The Picture of Dorian Gray – Oscar Wilde

“Human life – that appeared to him the one thing worth investigating. Compared to it there was nothing else of any value.”

“The commonest thing is delightful if one only hides it. When I leave town now I never tell my people where I am going.”

As a third steam age science fiction, we turn to The Picture of Dorian Gray.

Dorian Gray is a young man with everything going for him; he is young, handsome, charismatic, in the flower of manhood. He is also convinced that beauty and pleasure are the highest goods, that “the true nature of the senses had never been understood, and that they had remained savage and animal merely because the world had sought to starve them into submission or to kill them by pain, instead of aiming at making them elements of a new spirituality.”

As is pointed out early in the novel, however, all that will fade with time: as he ages he will lose his beauty, and with it his social prestige and his status. So Dorian makes a Faustian bargain: his portrait will age and wither while he remains fresh and young, unblemished by a life of sordid activities.

The book is in some ways a classic tale of a deal with the devil, in which the protagonist goes from bad to worse. It is different, however, in the way that many of Wilde’s tales are different: it is not always obvious what Wilde himself believes. Unlike in Faust, where we can generally assume that Goethe is anti-devil though sympathetic to Faust, Wilde sounds at times actively supportive of Dorian’s ideas, giving the tale a very different slant.

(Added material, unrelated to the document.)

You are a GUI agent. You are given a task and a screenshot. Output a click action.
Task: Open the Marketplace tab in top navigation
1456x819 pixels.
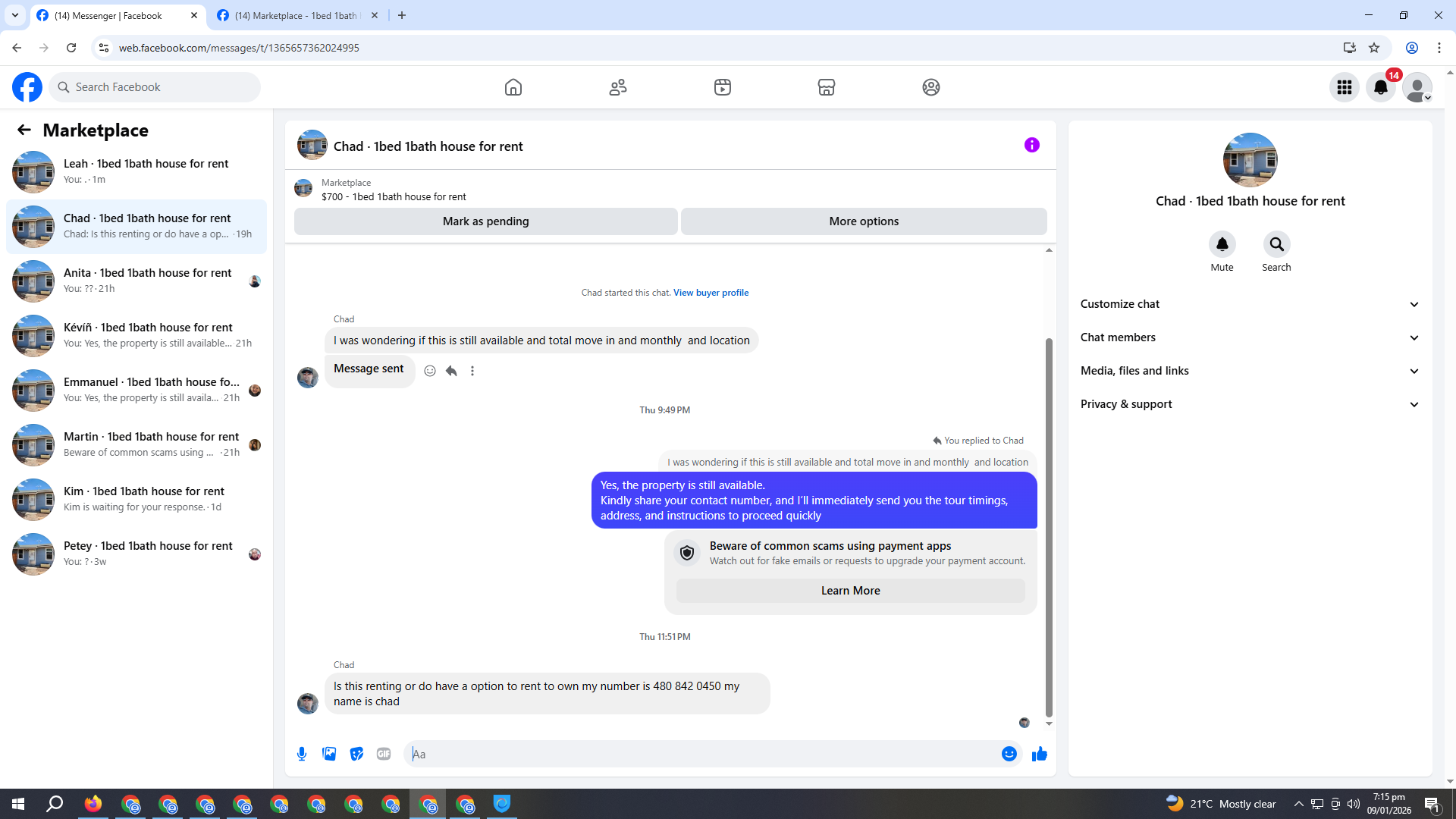[x=826, y=87]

At root, the story itself is perhaps not the most compelling: it can feel long where it should have been short. It is saved though by Wilde’s ability to turn a phrase: it is full of memorable quotes and lines, many of which persist today in comments like the world knowing ‘the price of everything and the value of nothing’ or that ‘it is the feet of clay that make the gold of the image precious.’

 

“All sins, as theologians weary not of reminding us, are sins of disobedience. When that high spirit, that morning star of evil, fell from heaven, it was as a rebel that he fell.”

“There was romance in every place. But Venice, like Oxford, had kept the background for romance, and, to the true romantic, background was everything, or almost everything.”